Whatever the outcome, the Starr report will refocus attention on first lady Hillary Rodham Clinton’s role in the Whitewater real estate ventures. Perhaps because of that, Hillary Clinton has cautiously avoided sketching out a high-profile policy role for herself for the new term.

The outlook for the second Clinton term is secure or tenuous, depending on your perspective, said Larry Sabato, a political scientist at the University of Virginia.

“The scandals have done surprisingly little damage to him on the popular level,” he said. “The problem for him is the ‘elites’ - the press, the political partisans - are convinced that he is on that long slope downwards and that it’s unstoppable - that there are so many strands of so many scandals that are being balled up that he will inevitably be paralyzed.”
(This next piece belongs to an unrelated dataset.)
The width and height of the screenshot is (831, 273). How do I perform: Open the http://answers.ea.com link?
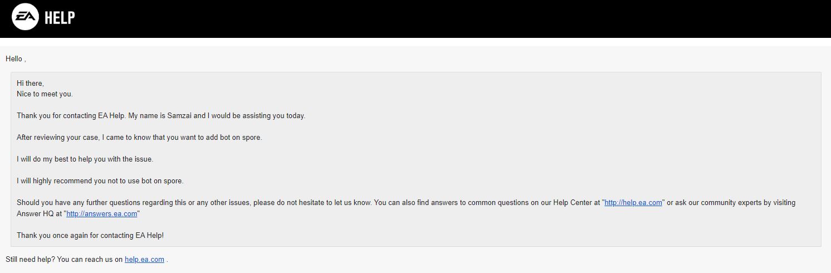(101, 214)
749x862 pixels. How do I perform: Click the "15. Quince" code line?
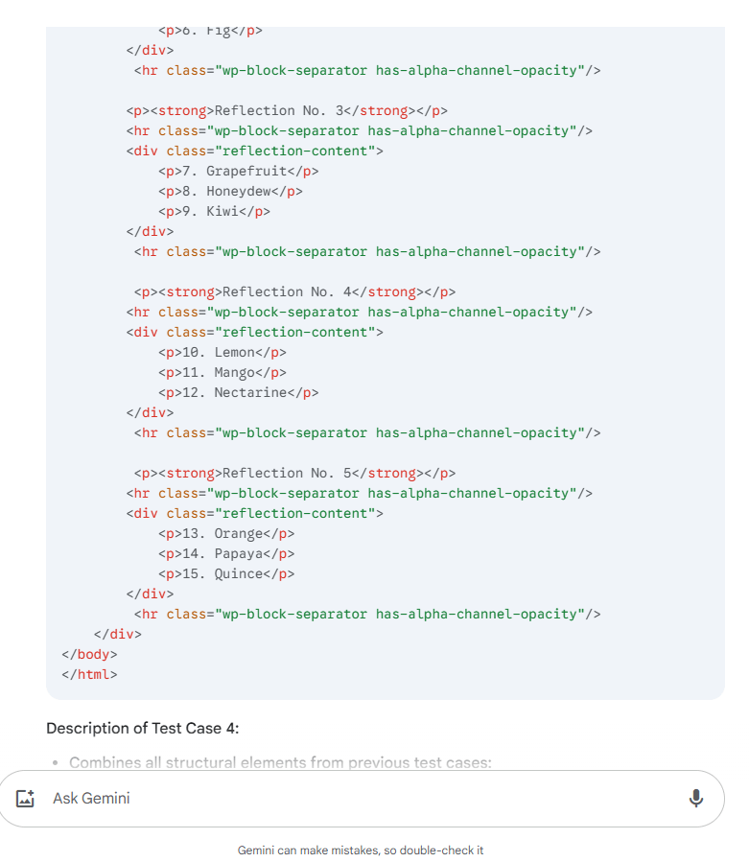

Sabato said his own view is that the Clinton administration will not be totally halted, but that controversies, particularly the sex harassment lawsuit, will undermine his personal credibility. “To use the ‘bully pulpit’ (of the White House), you have to have moral authority,” Sabato said.

Clinton’s plans for his second term make clear that he will rely heavily on his powers of public persuasion, especially now that he cannot depend on Congress to pass his agenda.

In fact, the president who has long been a fervent campaigner, is about to launch a new Clinton campaign to state legislatures, schools and small towns around the country - stumping not for votes but to mobilize local groups and governments behind his ideas for reform.

The effort begins Wednesday when the president travels to a school in a Chicago suburb to focus on his hopes for reinvigorating education across the country.

Clinton has concluded, said his spokesman, that “the White-House-to-Congress axis up and down the length of Pennsylvania Avenue that he will walk on Monday (after his inaugural) does not define the resources available to the modern presidency.”